__WORK INSTRUCTIONS__
• A. In the Partnership Schools for Liberia article, reproduce the part that opens with the words containing "The evaluation team behind" and closes with "caveat their results.", substituting "interim report" for "midline report" throughout.
• B. Answer these questions from the Partnership Schools for Liberia article:
(i) Which months does the newly released report cover?
(ii) In what year is the final report due?
(iii) How much more did PSL schools improve learning outcomes than control schools?
• C. Carry on writing the article about the Partnership Schools for Liberia evaluation after its final sentence.

__EXTRACT TO READ__
========================================

‘Gold standard’ evaluation finds positive early gains for Partnership Schools and for Rising.
The evaluation team behind the Randomised Controlled Trial (RCT) of Partnership Schools for Liberia (PSL - okay, that’s enough three letter abbreviations) has just released their midline report. The report covers just the first year of PSL (September 2016-July 2017). A final, endline report covering the full three years of the PSL pilot is due in 2019.
While much anticipated, this is only a midline report with preliminary results from one year of a three year programme. The report therefore strikes a cautious tone and the evaluation team are careful to caveat their results.
Nevertheless, there are important and encouraging early messages for PSL as a whole and for Rising in particular. Put simply, the PSL programme is delivering significant learning gains, and Rising seems to be delivering among the largest gains of any school operator.
For PSL as a whole, the headline result is that PSL schools improved learning outcomes by 60% more than in control schools, or put differently, the equivalent of 0.6 extra years of schooling.

========================================

__RECORDED INFORMATION__
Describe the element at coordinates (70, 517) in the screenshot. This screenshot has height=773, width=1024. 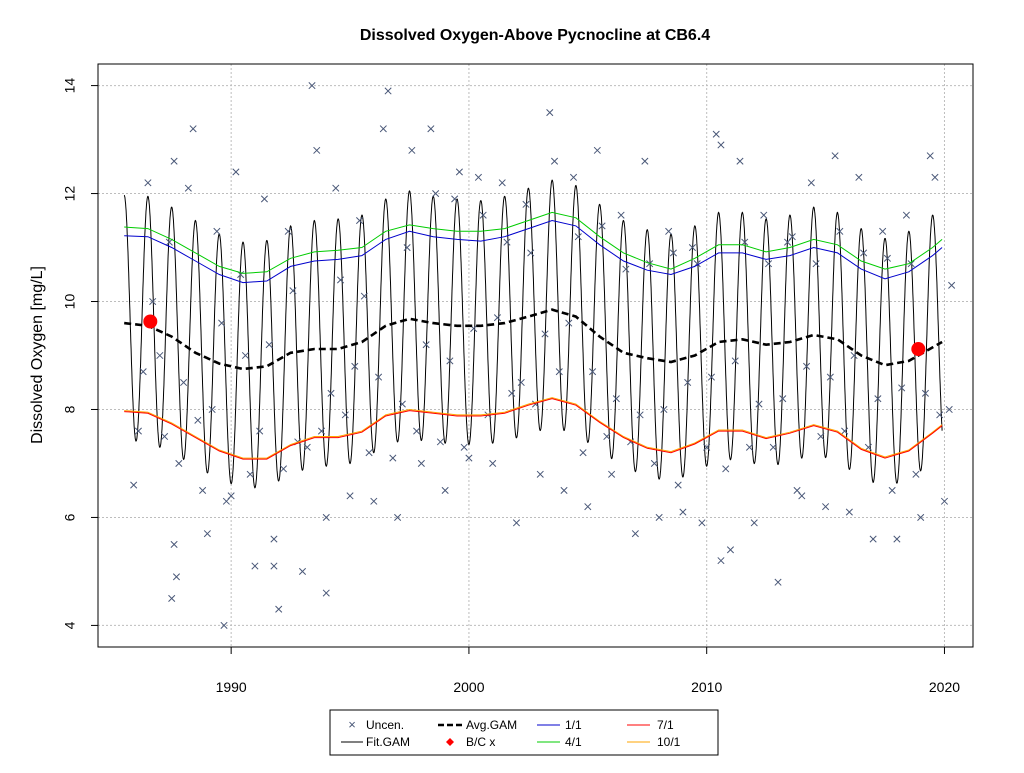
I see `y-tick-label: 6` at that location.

========================================

__ANSWERS TO THE PROBLEMS__
• A.
The evaluation team behind the Randomised Controlled Trial (RCT) of Partnership Schools for Liberia (PSL - okay, that’s enough three letter abbreviations) has just released their interim report. The report covers just the first year of PSL (September 2016-July 2017). A final, endline report covering the full three years of the PSL pilot is due in 2019.
While much anticipated, this is only a interim report with preliminary results from one year of a three year programme. The report therefore strikes a cautious tone and the evaluation team are careful to caveat their results.

• B.
(i) September 2016 to July 2017.
(ii) 2019.
(iii) By 60% more, the equivalent of 0.6 extra years of schooling.

• C.
These gains seem to be driven by better management of schools by PSL operators, with longer school days, closer supervision of staff and more on-task teaching resulting in pupils in PSL schools getting about twice as much instructional time as in control schools. PSL schools also benefited from having more money and having better quality teachers, particularly new graduates from the Rural Teacher Training Institutes. But the report is clear that, based on their data and the wider literature, it is the interaction of these additional resources and better management that makes the difference; more resources alone is not enough. (Anecdotally, I would add that our ability to attract these new teachers was at least in part because they had more confidence in how they would be managed, which illustrates the point that new resources and different management are not easily separated.)
The report also looks at how performance varies across the 8 operators that are part of PSL. Even more than the overall findings, the discussion of operator performance is limited by the small samples of students the evaluation team drew from each school. For operators (like Rising) operating only a small number of schools, this means there is considerable uncertainty around the evaluators’ estimates. That said, the evaluation team do their best to offer some insights.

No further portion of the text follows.